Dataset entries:
:::
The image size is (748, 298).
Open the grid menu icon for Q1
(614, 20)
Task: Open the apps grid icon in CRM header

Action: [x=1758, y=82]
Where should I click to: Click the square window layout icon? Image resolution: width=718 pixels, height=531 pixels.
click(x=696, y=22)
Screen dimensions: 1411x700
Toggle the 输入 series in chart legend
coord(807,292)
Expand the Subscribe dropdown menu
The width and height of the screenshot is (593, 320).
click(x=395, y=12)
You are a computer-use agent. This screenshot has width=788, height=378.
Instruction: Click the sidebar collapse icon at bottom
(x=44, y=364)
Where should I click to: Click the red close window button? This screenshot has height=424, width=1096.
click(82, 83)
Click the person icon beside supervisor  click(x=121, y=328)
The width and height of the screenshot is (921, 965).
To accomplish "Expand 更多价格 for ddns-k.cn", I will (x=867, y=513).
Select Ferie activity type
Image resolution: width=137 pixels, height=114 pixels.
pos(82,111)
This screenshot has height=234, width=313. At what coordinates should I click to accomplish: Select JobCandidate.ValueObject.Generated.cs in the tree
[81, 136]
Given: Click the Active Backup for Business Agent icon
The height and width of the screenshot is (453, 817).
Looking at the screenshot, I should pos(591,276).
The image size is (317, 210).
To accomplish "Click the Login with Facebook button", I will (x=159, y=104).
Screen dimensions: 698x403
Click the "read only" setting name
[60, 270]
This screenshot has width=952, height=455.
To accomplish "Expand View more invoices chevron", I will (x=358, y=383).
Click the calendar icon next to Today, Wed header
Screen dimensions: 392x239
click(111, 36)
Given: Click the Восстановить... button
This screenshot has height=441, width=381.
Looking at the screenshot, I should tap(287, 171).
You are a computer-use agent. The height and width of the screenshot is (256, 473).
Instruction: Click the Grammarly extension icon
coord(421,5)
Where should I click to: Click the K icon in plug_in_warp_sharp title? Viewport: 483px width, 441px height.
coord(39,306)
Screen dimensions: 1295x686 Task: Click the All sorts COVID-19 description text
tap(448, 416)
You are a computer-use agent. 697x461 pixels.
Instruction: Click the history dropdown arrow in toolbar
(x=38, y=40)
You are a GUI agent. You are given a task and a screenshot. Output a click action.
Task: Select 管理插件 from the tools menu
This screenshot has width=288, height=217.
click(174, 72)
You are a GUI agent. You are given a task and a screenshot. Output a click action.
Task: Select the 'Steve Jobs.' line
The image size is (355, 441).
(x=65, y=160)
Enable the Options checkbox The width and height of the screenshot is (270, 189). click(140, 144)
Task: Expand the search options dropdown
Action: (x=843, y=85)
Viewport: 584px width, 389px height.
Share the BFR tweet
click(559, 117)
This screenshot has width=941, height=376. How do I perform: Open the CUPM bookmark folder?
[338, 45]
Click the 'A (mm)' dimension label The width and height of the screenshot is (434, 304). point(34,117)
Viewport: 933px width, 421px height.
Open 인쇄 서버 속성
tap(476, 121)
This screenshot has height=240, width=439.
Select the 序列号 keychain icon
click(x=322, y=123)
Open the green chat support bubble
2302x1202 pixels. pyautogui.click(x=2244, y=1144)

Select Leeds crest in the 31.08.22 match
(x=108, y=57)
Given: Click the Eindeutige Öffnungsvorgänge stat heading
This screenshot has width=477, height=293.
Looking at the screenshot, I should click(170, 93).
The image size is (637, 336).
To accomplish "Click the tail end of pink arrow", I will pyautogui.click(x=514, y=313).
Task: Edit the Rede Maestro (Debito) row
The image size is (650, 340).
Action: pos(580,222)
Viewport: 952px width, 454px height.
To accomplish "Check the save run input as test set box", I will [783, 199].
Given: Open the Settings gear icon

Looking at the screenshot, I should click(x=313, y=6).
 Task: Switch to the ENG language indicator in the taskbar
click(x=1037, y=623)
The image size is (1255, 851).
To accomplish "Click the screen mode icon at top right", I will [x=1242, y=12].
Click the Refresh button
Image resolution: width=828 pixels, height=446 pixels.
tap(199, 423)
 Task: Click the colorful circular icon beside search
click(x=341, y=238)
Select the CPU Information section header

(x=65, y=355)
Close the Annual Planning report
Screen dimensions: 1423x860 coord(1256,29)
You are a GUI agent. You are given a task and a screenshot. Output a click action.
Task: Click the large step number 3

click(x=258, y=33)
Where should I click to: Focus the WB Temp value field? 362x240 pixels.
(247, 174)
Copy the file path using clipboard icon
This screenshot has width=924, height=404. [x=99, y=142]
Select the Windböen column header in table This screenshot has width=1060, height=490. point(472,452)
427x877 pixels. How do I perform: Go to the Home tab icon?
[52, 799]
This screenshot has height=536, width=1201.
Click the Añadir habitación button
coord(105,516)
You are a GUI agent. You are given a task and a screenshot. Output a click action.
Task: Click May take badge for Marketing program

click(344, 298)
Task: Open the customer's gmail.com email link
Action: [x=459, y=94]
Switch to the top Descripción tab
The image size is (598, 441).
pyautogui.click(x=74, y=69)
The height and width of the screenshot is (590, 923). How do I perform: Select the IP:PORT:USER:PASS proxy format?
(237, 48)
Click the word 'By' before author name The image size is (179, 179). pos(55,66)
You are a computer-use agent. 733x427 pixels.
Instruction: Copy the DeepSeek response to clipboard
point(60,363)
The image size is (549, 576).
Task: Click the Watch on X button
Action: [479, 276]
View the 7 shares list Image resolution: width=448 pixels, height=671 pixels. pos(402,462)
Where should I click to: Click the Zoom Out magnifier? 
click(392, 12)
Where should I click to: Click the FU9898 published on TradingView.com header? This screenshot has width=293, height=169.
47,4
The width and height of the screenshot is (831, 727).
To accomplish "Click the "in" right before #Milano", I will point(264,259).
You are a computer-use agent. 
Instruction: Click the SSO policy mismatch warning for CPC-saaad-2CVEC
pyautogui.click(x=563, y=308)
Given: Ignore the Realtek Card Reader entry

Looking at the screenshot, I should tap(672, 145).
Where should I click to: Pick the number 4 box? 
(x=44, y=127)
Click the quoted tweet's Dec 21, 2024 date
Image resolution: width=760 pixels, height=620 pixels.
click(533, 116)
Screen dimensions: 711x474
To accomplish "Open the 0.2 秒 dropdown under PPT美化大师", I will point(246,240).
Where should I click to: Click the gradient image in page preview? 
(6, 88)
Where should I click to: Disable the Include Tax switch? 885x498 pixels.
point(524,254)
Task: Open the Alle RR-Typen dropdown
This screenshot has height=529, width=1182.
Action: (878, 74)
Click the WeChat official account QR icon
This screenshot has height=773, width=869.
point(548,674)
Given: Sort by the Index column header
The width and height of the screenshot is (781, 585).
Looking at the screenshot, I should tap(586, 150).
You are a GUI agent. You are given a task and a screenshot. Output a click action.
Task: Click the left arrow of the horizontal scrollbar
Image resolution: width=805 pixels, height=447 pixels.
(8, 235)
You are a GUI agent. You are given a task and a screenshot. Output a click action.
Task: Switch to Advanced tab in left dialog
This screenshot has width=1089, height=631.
:::
*Directions*. Given the data above, transcribe exactly the lines from the one containing "Click the word" down to the one containing "You are a computer-use agent. 733x427 pixels.", and no others.

*Answer section*.
Click the word 'By' before author name The image size is (179, 179). pos(55,66)
You are a computer-use agent. 733x427 pixels.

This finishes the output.